*What the task asks:*
Repeat only the stretch of lines below that runs from the line with "1024x647 pixels." through the line with "Task: Open 硬件健康 in the sidebar", unaltered.
---
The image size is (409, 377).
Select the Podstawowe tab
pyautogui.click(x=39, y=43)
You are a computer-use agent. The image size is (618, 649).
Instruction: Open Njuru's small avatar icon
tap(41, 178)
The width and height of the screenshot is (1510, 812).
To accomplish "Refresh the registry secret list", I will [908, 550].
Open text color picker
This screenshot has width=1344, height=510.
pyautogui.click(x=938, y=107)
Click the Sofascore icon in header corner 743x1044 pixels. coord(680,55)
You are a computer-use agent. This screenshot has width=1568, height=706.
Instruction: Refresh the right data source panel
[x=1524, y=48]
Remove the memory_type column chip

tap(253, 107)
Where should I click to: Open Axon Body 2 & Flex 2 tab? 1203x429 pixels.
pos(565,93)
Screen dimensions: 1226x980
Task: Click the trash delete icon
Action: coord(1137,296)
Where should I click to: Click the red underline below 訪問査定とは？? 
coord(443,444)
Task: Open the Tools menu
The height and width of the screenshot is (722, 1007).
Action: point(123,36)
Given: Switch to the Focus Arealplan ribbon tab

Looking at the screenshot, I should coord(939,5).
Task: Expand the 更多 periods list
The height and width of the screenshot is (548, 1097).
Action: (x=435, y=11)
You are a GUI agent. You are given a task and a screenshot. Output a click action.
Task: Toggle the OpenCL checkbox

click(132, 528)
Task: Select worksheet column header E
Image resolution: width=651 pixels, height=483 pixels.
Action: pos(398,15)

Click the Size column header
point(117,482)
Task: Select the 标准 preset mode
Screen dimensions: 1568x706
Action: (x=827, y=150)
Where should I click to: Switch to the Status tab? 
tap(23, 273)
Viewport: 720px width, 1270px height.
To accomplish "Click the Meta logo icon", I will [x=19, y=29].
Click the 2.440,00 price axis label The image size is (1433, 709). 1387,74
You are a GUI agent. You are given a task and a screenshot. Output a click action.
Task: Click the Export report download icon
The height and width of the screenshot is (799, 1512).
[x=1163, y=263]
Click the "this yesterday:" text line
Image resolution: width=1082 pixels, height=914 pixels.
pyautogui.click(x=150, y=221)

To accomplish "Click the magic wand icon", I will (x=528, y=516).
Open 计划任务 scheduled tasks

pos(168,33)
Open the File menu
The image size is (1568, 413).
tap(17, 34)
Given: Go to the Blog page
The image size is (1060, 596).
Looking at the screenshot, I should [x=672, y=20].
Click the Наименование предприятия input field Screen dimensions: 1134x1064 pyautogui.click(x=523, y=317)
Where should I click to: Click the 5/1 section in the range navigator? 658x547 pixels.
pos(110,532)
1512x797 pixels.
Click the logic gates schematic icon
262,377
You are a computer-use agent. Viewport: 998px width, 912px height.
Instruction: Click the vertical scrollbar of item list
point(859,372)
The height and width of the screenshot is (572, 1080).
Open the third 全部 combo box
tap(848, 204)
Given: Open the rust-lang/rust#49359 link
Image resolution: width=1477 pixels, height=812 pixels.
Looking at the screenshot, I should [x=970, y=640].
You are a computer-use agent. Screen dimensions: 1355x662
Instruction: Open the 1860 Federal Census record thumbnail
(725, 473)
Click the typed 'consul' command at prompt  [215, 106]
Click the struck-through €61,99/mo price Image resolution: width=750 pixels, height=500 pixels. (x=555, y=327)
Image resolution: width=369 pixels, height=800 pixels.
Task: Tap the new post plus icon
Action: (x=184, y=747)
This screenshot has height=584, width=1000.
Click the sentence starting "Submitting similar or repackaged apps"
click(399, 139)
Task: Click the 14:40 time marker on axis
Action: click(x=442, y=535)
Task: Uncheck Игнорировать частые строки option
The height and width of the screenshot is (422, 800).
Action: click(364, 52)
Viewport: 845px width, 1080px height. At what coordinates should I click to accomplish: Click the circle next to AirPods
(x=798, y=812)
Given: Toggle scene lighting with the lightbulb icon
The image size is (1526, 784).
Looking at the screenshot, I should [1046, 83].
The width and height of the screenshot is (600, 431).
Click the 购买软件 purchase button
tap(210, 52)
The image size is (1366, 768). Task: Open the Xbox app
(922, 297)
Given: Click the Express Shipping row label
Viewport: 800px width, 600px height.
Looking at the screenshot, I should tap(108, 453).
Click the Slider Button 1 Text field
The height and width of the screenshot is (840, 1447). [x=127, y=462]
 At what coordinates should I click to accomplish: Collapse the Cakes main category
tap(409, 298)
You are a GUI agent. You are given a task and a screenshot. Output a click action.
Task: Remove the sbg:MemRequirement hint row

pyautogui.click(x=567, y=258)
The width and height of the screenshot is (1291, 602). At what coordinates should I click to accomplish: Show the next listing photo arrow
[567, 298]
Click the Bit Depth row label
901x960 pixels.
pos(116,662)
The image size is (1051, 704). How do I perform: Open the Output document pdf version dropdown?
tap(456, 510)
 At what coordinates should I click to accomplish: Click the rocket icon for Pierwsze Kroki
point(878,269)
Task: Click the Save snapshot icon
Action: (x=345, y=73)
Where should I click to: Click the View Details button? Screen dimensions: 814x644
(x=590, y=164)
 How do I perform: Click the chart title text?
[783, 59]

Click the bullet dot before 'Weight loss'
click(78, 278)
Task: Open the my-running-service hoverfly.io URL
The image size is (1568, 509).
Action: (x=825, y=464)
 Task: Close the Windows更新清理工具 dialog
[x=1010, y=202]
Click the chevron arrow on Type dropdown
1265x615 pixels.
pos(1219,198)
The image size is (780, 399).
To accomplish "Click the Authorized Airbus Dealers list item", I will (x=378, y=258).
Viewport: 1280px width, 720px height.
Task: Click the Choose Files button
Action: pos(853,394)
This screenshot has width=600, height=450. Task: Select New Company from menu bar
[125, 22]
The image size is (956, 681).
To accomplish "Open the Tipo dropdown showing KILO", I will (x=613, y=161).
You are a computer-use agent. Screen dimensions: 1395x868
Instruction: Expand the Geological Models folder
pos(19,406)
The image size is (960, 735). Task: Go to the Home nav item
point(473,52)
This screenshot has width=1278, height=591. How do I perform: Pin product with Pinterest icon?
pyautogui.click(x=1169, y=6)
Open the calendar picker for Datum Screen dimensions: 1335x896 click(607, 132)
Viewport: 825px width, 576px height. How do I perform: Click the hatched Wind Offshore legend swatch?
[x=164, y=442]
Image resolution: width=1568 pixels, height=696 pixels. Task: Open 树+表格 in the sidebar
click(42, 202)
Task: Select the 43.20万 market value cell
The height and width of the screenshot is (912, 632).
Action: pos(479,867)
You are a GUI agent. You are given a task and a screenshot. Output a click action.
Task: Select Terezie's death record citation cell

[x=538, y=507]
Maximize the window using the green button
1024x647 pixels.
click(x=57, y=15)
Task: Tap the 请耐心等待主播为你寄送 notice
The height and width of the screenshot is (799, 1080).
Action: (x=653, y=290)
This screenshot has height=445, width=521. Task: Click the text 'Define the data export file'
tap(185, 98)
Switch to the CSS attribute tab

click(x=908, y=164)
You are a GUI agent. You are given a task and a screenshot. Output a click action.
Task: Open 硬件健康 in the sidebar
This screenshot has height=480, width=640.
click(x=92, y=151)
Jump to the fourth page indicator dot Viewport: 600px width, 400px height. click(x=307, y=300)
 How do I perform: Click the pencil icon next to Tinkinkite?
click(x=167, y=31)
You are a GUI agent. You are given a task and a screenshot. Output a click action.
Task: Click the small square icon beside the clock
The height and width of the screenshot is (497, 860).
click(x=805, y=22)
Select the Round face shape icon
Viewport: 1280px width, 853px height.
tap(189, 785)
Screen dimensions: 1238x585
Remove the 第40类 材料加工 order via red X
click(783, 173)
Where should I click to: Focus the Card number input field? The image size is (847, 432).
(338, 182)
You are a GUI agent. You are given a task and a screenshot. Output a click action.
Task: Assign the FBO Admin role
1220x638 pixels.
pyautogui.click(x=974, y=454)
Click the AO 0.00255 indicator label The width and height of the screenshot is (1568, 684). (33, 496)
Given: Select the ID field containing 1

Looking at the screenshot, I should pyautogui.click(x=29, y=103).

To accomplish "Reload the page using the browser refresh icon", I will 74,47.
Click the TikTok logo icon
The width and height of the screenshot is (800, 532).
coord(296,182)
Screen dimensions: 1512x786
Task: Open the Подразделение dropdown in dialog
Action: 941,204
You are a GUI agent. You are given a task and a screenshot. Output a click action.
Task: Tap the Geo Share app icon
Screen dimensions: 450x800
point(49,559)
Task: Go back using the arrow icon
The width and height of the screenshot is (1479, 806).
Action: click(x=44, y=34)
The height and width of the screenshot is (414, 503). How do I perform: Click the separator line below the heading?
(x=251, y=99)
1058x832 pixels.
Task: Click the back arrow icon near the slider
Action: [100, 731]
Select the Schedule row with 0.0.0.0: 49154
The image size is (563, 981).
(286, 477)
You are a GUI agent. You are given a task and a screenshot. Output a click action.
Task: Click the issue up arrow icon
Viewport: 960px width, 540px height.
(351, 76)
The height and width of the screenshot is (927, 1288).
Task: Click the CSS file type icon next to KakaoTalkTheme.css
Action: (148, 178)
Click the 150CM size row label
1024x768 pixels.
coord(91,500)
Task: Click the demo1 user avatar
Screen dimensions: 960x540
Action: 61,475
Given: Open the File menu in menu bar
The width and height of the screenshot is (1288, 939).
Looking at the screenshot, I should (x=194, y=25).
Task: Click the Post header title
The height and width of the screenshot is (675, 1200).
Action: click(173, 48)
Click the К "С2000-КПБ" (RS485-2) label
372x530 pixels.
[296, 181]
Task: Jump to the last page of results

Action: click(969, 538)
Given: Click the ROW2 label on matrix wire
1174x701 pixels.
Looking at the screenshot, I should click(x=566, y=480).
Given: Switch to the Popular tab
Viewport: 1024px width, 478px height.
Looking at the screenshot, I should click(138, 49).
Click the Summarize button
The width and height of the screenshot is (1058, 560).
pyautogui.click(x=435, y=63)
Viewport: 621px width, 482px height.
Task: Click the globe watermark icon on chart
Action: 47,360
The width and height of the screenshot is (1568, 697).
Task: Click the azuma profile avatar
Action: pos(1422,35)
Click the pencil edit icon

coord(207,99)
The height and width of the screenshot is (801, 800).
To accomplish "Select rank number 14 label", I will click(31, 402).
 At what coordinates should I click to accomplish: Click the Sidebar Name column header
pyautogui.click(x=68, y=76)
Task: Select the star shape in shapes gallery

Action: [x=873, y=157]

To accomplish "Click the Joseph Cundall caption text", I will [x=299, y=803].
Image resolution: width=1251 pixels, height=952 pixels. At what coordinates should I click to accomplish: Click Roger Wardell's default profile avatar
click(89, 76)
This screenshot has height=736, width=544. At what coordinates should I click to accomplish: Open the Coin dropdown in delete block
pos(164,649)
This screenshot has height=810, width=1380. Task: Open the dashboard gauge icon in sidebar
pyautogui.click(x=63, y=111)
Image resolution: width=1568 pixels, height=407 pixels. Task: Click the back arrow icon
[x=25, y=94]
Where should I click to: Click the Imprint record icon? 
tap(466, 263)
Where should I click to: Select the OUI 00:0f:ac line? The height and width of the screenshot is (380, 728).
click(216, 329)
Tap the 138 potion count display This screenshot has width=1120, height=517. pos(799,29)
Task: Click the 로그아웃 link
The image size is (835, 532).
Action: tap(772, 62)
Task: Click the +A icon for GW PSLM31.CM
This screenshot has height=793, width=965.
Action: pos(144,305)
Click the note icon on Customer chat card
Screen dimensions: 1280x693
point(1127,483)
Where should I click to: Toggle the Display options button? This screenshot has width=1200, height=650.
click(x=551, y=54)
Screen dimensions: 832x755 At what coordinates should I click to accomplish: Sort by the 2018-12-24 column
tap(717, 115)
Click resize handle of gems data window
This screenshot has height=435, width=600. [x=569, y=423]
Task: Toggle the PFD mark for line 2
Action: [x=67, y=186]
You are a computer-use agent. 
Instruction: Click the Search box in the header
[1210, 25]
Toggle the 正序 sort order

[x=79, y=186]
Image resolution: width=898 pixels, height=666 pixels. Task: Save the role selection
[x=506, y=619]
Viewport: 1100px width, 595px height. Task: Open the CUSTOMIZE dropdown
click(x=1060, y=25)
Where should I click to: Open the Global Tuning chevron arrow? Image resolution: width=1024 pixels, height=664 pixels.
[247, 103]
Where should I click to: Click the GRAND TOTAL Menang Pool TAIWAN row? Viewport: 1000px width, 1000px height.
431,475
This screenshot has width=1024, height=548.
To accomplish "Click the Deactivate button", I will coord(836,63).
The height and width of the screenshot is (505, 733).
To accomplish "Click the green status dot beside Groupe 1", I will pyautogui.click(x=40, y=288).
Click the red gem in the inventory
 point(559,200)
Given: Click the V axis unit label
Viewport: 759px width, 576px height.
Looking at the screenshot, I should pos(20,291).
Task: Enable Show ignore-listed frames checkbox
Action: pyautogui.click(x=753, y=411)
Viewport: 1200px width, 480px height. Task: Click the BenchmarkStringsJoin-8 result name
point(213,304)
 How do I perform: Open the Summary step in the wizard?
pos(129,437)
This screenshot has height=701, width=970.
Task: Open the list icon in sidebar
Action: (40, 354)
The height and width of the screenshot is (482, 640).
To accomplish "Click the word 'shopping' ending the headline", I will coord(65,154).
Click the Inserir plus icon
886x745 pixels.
---
*Output below:*
1024x647 pixels.
click(x=57, y=15)
Task: Tap the 请耐心等待主播为你寄送 notice
The height and width of the screenshot is (799, 1080).
Action: (x=653, y=290)
This screenshot has height=445, width=521. Task: Click the text 'Define the data export file'
tap(185, 98)
Switch to the CSS attribute tab

click(x=908, y=164)
You are a GUI agent. You are given a task and a screenshot. Output a click action.
Task: Open 硬件健康 in the sidebar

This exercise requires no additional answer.